Einhorn, Drache, Bakhauv und Trécouche: Bekannte und eher unbekannte Fabelwesen sind das Ziel der sogenannten Letho-Expedition des renommierten Wissenschaftlers Konstantin O. Boldt. Mit dem Wissen um das Verschwinden dieser Kreaturen nimmt eine Reisegruppe, zusammengestellt aus unterschiedlichsten Professionen wie beispielweise einem Mythoethnologen und einer Scharfschützin, ihre Forschungstätigkeit im Jahre 1862 auf.

Beginnend in Deutschland, wird sie ihre Reise in alle Himmelsrichtungen führen. Boldt legt im Nachhinein den detaillierten Reisebericht Dieser ist zur Veranschaulichung des Erlebten um Illustrationen und Skizzen ergänzt. Der fiktive Autor verfasst sowohl tagebuchartige Einträge, in denen er die Begegnungen mit den unterschiedlichsten Fabelwesen aus der Sagenwelt Europas schildert, als auch biologische Hintergrundinformationen und Erklärungen seines wissenschaftlichen Handelns.

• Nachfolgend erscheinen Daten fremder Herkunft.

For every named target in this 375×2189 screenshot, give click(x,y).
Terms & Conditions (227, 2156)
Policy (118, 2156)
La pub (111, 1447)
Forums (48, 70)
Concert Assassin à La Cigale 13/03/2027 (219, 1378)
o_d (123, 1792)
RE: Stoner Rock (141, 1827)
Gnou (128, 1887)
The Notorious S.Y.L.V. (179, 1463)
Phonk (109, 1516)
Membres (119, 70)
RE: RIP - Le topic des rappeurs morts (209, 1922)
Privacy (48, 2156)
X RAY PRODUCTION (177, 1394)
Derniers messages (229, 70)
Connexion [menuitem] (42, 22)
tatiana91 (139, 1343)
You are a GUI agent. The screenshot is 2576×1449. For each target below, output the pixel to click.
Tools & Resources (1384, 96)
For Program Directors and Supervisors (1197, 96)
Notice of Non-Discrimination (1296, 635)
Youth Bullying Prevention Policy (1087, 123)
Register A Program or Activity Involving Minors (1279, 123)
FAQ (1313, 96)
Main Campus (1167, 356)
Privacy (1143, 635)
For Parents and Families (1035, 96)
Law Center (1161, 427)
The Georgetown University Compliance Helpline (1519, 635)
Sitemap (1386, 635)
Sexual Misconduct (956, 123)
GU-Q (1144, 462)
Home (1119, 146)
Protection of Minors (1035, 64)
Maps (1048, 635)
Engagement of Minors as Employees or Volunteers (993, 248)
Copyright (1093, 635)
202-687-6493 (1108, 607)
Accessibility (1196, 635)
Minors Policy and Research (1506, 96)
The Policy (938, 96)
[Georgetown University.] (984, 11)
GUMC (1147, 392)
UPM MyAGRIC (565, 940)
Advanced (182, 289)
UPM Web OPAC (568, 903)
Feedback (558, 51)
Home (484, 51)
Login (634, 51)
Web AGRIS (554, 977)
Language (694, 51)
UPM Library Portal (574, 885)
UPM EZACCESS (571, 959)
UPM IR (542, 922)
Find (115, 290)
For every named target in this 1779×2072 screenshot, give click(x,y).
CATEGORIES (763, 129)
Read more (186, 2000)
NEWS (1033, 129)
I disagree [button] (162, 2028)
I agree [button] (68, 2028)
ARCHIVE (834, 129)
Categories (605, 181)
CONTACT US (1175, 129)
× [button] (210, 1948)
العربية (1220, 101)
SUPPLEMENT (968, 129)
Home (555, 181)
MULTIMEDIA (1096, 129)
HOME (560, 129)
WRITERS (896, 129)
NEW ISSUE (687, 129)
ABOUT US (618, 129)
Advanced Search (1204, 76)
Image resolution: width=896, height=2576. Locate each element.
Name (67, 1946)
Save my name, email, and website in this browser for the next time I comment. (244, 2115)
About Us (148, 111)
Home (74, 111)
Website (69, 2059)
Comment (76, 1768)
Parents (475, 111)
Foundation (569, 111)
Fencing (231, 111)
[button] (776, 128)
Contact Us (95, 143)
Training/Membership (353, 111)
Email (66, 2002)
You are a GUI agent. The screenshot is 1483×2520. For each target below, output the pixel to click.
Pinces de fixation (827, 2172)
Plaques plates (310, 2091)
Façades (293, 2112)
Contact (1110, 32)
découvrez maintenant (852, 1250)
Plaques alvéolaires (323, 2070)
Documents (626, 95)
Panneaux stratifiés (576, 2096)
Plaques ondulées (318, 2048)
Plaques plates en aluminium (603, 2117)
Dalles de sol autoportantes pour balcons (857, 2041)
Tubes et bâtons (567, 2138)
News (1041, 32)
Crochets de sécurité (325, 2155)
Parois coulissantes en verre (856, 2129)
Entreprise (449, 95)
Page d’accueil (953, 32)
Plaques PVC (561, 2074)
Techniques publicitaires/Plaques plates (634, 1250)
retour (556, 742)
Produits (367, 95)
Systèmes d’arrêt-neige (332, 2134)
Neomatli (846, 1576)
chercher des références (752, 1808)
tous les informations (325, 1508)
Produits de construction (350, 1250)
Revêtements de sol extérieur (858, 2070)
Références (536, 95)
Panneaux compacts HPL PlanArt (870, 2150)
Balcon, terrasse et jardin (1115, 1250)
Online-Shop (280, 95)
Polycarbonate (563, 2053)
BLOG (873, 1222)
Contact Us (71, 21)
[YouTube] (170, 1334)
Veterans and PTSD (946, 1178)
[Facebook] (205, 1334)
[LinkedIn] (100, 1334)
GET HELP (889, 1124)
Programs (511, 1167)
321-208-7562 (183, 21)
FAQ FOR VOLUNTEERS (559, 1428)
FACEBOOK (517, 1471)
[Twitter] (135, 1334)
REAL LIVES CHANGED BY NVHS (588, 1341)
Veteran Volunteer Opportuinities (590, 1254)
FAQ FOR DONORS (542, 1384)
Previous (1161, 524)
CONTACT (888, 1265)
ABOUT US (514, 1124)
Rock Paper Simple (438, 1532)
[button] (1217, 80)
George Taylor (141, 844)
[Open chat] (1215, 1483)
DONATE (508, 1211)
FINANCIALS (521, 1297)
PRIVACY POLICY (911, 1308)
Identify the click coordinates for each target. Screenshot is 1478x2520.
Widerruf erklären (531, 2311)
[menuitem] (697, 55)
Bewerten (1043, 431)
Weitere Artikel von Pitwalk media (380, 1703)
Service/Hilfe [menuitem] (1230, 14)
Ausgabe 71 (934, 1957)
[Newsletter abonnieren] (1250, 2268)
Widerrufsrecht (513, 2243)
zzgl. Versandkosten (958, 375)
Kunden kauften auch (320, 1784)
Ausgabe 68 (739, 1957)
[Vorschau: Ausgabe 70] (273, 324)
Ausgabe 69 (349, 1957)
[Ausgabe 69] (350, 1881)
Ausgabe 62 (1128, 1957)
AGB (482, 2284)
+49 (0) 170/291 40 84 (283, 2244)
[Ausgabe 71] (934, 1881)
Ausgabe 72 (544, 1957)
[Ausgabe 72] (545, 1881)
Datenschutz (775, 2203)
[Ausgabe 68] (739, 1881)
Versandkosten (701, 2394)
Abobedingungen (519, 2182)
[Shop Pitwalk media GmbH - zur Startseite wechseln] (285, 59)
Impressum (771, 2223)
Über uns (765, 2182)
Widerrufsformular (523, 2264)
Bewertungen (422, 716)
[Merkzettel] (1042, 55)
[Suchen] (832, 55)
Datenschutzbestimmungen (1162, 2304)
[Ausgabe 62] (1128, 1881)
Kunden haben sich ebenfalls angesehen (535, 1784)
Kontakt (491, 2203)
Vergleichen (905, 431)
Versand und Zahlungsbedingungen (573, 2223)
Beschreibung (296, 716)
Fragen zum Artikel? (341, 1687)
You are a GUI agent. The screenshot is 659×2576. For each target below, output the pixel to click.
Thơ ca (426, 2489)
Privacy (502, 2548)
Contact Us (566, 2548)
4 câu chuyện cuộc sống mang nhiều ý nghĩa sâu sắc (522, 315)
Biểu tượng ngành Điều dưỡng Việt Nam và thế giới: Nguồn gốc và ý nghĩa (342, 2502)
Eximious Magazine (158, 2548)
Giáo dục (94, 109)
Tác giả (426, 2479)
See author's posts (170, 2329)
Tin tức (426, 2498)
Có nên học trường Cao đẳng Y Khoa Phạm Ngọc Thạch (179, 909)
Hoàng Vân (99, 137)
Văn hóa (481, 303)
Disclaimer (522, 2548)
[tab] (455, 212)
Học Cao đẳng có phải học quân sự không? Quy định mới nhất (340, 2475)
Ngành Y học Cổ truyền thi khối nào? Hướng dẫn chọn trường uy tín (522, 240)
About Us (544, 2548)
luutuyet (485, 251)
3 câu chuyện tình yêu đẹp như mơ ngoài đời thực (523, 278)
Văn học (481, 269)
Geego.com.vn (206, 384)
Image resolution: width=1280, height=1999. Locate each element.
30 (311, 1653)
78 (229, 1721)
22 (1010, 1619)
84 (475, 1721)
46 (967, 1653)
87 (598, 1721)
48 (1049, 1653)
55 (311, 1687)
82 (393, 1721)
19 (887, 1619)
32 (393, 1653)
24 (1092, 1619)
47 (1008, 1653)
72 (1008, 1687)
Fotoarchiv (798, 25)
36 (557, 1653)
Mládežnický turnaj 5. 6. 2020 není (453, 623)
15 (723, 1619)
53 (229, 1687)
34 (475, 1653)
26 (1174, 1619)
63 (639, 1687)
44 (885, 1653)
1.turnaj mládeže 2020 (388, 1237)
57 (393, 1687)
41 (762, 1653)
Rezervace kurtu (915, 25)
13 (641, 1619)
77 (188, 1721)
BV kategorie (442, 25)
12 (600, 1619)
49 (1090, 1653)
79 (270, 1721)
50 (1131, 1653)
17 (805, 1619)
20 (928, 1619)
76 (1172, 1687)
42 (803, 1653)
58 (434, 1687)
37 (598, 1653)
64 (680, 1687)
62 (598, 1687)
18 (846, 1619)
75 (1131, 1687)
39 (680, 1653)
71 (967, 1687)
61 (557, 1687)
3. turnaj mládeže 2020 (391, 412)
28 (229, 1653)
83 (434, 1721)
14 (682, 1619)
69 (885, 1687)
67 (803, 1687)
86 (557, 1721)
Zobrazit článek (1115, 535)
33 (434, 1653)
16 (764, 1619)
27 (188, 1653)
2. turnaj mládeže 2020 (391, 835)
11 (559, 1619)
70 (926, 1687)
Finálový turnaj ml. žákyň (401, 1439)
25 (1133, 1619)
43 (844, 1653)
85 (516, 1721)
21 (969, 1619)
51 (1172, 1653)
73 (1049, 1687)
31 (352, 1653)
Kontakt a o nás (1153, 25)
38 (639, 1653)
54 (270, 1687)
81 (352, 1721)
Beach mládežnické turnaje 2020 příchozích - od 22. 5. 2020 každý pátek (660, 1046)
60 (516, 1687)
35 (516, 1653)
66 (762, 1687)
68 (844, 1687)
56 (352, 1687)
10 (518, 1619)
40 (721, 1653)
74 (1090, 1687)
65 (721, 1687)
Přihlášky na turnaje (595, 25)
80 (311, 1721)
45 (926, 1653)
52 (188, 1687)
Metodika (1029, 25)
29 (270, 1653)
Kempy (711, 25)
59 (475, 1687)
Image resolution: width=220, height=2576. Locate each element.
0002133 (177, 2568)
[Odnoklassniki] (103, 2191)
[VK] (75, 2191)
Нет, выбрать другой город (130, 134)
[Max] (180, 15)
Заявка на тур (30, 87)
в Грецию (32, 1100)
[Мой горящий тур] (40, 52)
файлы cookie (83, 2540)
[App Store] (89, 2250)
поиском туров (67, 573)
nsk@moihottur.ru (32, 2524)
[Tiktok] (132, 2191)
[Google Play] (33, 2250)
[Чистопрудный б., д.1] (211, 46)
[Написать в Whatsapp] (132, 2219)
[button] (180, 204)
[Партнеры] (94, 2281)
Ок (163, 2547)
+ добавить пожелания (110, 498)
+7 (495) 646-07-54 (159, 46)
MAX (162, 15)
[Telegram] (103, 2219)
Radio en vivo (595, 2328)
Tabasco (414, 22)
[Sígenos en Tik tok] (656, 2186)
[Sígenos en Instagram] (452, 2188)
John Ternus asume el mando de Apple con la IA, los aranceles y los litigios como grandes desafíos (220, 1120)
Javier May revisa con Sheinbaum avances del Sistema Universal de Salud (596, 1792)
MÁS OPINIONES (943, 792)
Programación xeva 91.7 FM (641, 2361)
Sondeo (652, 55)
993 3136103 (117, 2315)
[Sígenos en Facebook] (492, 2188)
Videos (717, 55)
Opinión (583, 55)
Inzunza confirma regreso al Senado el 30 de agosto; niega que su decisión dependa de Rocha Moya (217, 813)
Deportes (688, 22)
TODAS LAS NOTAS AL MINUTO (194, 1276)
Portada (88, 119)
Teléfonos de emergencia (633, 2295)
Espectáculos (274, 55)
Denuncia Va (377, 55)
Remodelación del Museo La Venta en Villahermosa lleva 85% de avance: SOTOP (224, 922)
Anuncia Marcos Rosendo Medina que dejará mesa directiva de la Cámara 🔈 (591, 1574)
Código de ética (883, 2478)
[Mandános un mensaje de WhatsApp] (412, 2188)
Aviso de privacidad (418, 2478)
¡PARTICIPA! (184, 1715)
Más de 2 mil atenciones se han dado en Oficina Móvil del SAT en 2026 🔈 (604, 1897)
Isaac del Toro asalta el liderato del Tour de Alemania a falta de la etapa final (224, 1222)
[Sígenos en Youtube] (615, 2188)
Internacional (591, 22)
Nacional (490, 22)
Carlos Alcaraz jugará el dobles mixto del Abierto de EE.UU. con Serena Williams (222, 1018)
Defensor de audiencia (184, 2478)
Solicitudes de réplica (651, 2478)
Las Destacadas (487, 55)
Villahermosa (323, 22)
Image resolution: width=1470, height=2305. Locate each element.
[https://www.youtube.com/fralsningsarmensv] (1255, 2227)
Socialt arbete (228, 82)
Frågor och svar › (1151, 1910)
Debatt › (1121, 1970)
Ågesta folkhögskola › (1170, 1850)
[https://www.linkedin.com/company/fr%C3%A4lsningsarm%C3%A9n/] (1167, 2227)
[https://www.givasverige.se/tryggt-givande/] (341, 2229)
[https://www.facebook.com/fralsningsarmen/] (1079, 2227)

Seit frühester Kindheit begeistert sich Boldt für Fabelwesen. Mit dem Verschwinden der Wichtel, das er als siebenjähriges Kind mitbekommt, entspinnt sich eine Aufgabe, die ein Leben andauern wird. Fundiert mit den Kenntnissen seines Studiums, ist er, auch dank seines großen Netzwerks, nun in der Lage, eine Anstrengung zu unternehmen, um seinem Ziel der Rettung der Kreaturen, einen großen Schritt näherzukommen. Nicht zuletzt sein umfangreiches Wissen versetzt in ihn die Lage, den Fabelwesen Auge in Auge gegenüberzustehen.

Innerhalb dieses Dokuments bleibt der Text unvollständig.